== Texte retenu ==
J’ai trouvé avec Toubib l’interlocuteur parfait, d’une humanité rare, pour m’aider à guérir mes maux, en les identifiant et les affrontant en toute conscience, la seule thérapie qui me convient. Pas toujours évident à traverser, c’est souvent cahotique, et douloureux de remise en question, mais au final j’en sors toujours convaincue, apaisée, plus forte.

Reste plus qu’à coincer la bulle…

Commentaires

1. Le vendredi 30 mai 2008, 03:59 par Minium

Je pointe mon index coquin, il se rapproche et... PLOP Wizzzzzzz ! Finie la bulle ;o)

2. Le vendredi 30 mai 2008, 05:43 par Pablo

Il est merveilleux ton Toubib et tu le racontes si bien. De façon égoïste, je suis vraiment désolé que tu ne viennes pas promener ta bulle de doute à Madrid, te habría llevado a la Feria del Libro que empieza hoy en el Retiro y que durará dos semanas, con su fiesta de escritores firmando en las casetas de esta primavera rara en la que seguramente no faltará una tarde de lluvia y viento y arco iris que se dibujará en el cielo sólo para ti entre tanta literatura (se dibujará de todas formas aunque estés a mil kilómetros, estoy seguro); habríamos celebrado la salida del nuevo disco de Amaral y te habría hecho pasear por la Quinta de los Molinos de la que intentaré prendre des photos ces jours-ci juste pour toi et pour ta bulle de doute, de laquelle ces promenades ne t'auraient sans doute pas guérie – mais j'espère de tout mon coeur que tu finiras par trouver la bulle soeur, otra pompa de jabón a la que aproximarás la tuya sin darte demasiada cuenta y entonces de repente pop, la membrana de separación desaparecerá y las dos pompas de jabón se volverán una sola: à deux il est sans doute plus facile de briser la bulle, en plus de l'intérieur ça doit être plus simple, de l'extérieur il semble beaucoup trop difficile à cause de la convexité ou va savoir. Besosss.

3. Le vendredi 30 mai 2008, 10:07 par Cécile

j'ai un stock d'aiguilles à la maison ;)

4. Le vendredi 30 mai 2008, 10:27 par coumarine

Oui un médecin tel que tu le décris est rare. Et précieux. Il fait prendre conscience des choses essentielles. Ce qui n'est pas toujours forcément plus facile. Mais libérateur, assurément, parce que la personne peut grandir en prises de conscience. Merci pour ce billet ... Et je t'embrasse

5. Le vendredi 30 mai 2008, 11:01 par Anne

En tout cas, c'est un vrai personnage romanesque, tu devrais écrire un bouquin avec lui dedans (en plus ça t'attirerait gloire, fortune et amour, à tous les coups) ;)

6. Le vendredi 30 mai 2008, 13:16 par luciole

Ah oui, j'adore ce genre de rencontre. N'être plus un morceau de viande ou un morceau de cerveau, mais un tout. Être vu de cette façon m'a aidé à me voir de cette façon.
===
== Données enregistrées ==
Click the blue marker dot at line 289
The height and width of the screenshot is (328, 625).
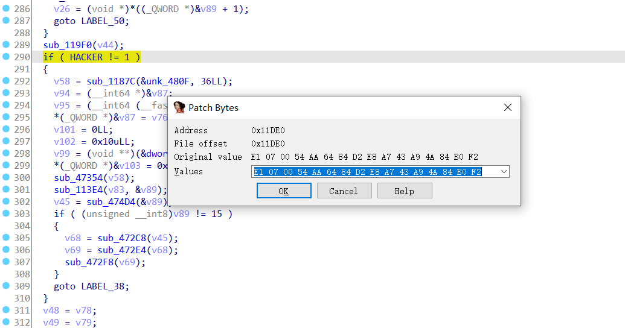coord(6,45)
===
Questions à traiter.
A. D'après le billet sur Toubib, quelle est la seule thérapie qui convient à la personne qui écrit ?
B. Dans le billet sur Toubib, réécrivez sous forme de liste le paragraphe qui commence par « Oui un médecin tel que tu le décris », en gardant ses idées principales.
C. Poursuivez le billet sur Toubib et ses commentaires à partir de la fin du dernier commentaire.

Corrigé.
A. Identifier ses maux et les affronter en toute conscience.

B.
- Un médecin comme celui qui est décrit est rare et précieux.
- Il fait prendre conscience des choses essentielles, ce qui n'est pas toujours plus facile.
- C'est pourtant libérateur, car on peut grandir par ces prises de conscience.
- Remerciements pour le billet et bises.

C.
Il y a des évidences comme ça, tu sais on dit toujours, c'est quand on n'attend plus que ça arrive, et puis ton Toubib il dit ça mieux, et ça te parle. Il y a toujours une histoire de deuil à faire, le deuil des doutes, et des questions, le deuil d'une façon d'être à la vie pour renaître d'une autre, confiante, absolument confiante en toi et en la vie ( mais c'est la même chose toi et la vie.)

Ce qui cloche chez toi ? tu fais sonner le temps qui passe au tocsin de tes doutes. Y a rien qui cloche chez toi, ça sonne juste, une histoire d'accord, s'accorder, donner son accord et en avant la musique ... Des bises ...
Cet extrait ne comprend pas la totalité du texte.